(EXCERPT)
> For the complete documentation index, see [llms.txt](https://yingshaoxo.gitbook.io/university-notes/llms.txt). Markdown versions of documentation pages are available by appending `.md` to page URLs; this page is available as [Markdown](https://yingshaoxo.gitbook.io/university-notes/high-level-math/gaokao/polar-coordinates.md).

# Polar Coordinates

To be honest, it should be called `Polar Coordinate System`

> In mathematics, the polar coordinate system is a two-dimensional coordinate system in which each point on a plane is determined by a distance from a reference point and an angle from a reference direction.

![](/files/-Lf5hkBVzuTLQ54OfmEA)

* The `reference point` (analogous to the origin of a Cartesian coordinate system, the center point) is called the `pole`
* The `ray` from the pole in the reference direction is the `polar axis`

You can represent any point in this system with `(distance, angle)`, for example, `(3, 60 degree)`

or generally, $$(\rho, \theta)$$

$$\rho$$: rho

$$\theta$$: theta

### Converting between polar and Cartesian coordinates

$$
x = \rho \cdot \cos{\theta}
$$

$$
y = \rho \cdot \sin{\theta}
$$

$$
\rho = \sqrt{x^2 + y^2}
$$

## Question and Answers

#### In polar coordinate system, a circle equation is $$\rho = 8 \cdot \sin{\theta}$$, a line equation is $$\theta=\frac{\pi}{3}$$, what's the max distance for a point at that circle to the line?

(REQUIRED ACTIONS)
1. Copy the passage of the polar coordinates page starting at "#### In polar" and ending at "to the line?".
2. Answer these questions from the polar coordinates page, one per line:
(a) What is the reference point called?
(b) What example point is given in the form (distance, angle)?
(c) What name does the page say the topic should really have?
3. For each statement, say whether the polar coordinates page agrees, and quote the words that settle it:
(a) The polar coordinate system is three-dimensional.
(b) The pole is analogous to the origin of a Cartesian coordinate system.
(c) Each point is located by a distance from a reference point and an angle from a reference direction.

(DATA RECORDS)
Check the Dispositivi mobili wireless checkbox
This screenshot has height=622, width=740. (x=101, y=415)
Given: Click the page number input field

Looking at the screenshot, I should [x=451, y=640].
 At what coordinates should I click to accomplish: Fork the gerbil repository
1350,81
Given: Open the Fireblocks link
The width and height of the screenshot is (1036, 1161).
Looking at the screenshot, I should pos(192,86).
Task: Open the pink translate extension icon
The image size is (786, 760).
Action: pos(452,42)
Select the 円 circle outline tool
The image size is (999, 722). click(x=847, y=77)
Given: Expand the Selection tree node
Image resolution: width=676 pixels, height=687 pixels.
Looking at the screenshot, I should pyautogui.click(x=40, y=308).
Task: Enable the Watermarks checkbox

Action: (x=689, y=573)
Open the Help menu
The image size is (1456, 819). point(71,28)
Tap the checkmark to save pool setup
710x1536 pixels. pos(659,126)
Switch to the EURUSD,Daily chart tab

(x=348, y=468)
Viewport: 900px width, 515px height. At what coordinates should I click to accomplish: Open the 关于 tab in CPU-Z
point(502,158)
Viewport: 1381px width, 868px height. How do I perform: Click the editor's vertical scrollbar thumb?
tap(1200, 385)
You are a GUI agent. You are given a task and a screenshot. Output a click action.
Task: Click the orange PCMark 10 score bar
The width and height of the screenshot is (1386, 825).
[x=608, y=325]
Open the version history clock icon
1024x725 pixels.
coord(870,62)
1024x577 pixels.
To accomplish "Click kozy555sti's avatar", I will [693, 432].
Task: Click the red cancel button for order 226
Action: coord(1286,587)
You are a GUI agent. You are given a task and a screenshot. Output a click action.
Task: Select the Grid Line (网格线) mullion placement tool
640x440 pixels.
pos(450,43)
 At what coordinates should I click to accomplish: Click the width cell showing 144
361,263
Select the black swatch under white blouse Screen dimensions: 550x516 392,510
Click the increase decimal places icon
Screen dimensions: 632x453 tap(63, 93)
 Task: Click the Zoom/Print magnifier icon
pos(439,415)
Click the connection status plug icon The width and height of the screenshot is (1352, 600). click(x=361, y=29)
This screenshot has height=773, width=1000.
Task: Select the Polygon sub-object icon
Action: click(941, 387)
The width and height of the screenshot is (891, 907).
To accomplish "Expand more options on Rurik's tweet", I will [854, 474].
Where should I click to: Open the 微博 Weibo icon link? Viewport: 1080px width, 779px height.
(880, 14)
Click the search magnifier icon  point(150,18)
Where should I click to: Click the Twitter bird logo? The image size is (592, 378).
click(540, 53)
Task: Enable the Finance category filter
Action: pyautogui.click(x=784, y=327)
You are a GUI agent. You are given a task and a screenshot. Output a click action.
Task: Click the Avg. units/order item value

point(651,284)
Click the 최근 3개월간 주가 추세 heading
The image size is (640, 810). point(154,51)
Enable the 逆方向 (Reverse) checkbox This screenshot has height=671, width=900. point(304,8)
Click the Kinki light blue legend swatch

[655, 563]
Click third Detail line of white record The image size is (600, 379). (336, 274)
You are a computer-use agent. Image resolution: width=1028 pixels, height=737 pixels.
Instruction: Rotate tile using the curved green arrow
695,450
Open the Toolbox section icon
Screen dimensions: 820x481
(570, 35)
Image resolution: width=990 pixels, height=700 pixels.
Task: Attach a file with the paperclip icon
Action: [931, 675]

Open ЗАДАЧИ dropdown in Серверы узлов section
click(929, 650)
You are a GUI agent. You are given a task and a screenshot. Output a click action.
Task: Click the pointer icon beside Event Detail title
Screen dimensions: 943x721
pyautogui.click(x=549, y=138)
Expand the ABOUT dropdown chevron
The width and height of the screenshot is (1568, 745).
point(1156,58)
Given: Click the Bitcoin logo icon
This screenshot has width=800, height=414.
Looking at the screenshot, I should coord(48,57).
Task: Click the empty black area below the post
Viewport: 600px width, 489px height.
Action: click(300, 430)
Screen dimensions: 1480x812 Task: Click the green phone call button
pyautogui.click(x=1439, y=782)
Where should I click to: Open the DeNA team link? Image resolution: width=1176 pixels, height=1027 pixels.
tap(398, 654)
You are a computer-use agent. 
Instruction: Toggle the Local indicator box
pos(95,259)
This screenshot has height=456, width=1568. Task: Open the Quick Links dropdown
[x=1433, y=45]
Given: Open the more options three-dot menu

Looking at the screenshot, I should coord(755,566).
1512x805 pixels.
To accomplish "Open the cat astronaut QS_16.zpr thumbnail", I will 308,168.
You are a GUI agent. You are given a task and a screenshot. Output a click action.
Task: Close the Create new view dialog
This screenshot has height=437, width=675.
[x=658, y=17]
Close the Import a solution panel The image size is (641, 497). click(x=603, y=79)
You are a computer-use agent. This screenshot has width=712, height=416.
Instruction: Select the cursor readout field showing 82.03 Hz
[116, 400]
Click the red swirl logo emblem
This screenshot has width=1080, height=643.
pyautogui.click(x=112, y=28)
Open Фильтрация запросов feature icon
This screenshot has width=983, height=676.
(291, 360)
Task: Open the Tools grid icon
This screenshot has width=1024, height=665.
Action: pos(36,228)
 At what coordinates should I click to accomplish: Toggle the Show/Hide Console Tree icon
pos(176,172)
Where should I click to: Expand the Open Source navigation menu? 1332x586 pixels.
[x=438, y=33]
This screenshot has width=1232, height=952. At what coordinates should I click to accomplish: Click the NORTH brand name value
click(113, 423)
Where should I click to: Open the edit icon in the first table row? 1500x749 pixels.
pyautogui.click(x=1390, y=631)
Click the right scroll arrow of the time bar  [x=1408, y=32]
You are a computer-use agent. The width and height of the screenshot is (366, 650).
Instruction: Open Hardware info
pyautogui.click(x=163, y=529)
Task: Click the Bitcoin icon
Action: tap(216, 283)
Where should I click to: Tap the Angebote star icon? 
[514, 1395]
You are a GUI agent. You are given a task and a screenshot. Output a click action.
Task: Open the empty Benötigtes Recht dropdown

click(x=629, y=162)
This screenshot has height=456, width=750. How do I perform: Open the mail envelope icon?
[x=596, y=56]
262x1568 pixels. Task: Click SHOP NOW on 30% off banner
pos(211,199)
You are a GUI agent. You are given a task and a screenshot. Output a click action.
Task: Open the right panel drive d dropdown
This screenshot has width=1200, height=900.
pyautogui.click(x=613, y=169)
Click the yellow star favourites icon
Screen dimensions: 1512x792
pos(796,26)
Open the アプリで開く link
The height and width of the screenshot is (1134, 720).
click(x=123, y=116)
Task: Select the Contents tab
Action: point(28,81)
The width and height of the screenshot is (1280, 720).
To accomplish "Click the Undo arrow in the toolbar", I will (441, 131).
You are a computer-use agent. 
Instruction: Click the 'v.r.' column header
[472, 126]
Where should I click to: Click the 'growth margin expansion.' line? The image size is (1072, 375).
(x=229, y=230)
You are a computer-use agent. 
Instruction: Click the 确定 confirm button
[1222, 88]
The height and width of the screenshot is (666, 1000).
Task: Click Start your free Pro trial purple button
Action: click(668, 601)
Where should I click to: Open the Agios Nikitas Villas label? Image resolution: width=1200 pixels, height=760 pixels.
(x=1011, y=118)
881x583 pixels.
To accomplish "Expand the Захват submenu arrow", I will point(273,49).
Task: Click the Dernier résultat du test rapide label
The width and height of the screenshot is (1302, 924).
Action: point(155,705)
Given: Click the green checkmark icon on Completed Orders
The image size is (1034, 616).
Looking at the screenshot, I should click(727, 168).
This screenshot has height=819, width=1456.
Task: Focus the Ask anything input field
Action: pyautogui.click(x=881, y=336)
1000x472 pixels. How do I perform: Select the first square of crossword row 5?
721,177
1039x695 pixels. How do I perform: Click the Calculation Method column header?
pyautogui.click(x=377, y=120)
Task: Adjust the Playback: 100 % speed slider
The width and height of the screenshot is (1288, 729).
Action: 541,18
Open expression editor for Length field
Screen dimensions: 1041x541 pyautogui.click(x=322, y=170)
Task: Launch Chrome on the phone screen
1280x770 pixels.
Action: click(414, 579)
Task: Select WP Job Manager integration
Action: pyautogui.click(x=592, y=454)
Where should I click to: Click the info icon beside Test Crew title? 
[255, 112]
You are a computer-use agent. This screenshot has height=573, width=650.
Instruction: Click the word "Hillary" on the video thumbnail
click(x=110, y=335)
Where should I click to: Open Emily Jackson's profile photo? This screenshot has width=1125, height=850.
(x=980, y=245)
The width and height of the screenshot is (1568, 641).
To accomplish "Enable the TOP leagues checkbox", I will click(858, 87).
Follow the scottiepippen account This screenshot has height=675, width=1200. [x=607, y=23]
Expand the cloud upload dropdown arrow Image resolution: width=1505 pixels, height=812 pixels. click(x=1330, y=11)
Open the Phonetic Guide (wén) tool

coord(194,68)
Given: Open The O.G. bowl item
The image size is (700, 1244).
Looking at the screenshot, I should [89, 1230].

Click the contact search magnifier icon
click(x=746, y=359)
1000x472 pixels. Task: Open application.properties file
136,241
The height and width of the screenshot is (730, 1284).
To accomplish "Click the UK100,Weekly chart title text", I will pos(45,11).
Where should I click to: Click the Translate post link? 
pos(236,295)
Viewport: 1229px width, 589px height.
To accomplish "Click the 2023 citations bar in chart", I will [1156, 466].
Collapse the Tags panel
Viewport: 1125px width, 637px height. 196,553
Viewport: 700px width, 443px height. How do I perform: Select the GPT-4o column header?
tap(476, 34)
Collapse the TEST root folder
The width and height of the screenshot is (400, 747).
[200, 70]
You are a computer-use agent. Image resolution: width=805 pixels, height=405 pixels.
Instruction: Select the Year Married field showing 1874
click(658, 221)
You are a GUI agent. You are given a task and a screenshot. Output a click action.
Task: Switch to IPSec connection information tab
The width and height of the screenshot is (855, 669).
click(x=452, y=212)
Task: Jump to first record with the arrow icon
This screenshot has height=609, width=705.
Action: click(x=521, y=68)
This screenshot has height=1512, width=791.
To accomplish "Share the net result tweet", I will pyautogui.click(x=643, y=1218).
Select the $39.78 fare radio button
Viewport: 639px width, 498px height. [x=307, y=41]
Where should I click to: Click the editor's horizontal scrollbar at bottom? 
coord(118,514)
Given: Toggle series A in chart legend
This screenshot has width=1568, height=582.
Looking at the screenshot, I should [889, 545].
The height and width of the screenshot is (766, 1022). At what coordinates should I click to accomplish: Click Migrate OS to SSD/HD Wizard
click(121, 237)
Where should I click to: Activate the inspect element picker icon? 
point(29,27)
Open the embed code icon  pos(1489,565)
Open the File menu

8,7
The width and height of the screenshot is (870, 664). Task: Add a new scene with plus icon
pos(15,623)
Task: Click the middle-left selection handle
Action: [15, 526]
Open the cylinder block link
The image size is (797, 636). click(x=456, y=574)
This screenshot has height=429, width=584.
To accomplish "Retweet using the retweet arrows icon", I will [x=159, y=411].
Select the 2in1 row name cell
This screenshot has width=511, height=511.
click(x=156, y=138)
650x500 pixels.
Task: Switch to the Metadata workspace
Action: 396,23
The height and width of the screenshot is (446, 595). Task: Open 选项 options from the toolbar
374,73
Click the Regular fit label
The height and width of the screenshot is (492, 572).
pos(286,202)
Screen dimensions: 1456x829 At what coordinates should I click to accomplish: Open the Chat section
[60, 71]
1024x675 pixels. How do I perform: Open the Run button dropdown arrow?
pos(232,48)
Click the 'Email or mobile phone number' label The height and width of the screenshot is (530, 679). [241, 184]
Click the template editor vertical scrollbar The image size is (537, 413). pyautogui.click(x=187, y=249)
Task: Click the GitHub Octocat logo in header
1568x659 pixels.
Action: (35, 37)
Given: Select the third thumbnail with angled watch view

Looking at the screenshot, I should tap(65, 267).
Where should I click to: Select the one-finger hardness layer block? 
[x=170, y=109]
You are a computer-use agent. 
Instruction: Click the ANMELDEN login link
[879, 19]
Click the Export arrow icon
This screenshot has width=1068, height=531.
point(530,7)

(ANSWERS FOR EACH ITEM)
1.
#### In polar coordinate system, a circle equation is $$\rho = 8 \cdot \sin{\theta}$$, a line equation is $$\theta=\frac{\pi}{3}$$, what's the max distance for a point at that circle to the line?

2.
(a) The pole.
(b) (3, 60 degree)
(c) Polar Coordinate System.

3.
(a) No: "a two-dimensional coordinate system"
(b) Yes: "analogous to the origin of a Cartesian coordinate system, the center point"
(c) Yes: "each point on a plane is determined by a distance from a reference point and an angle from a reference direction"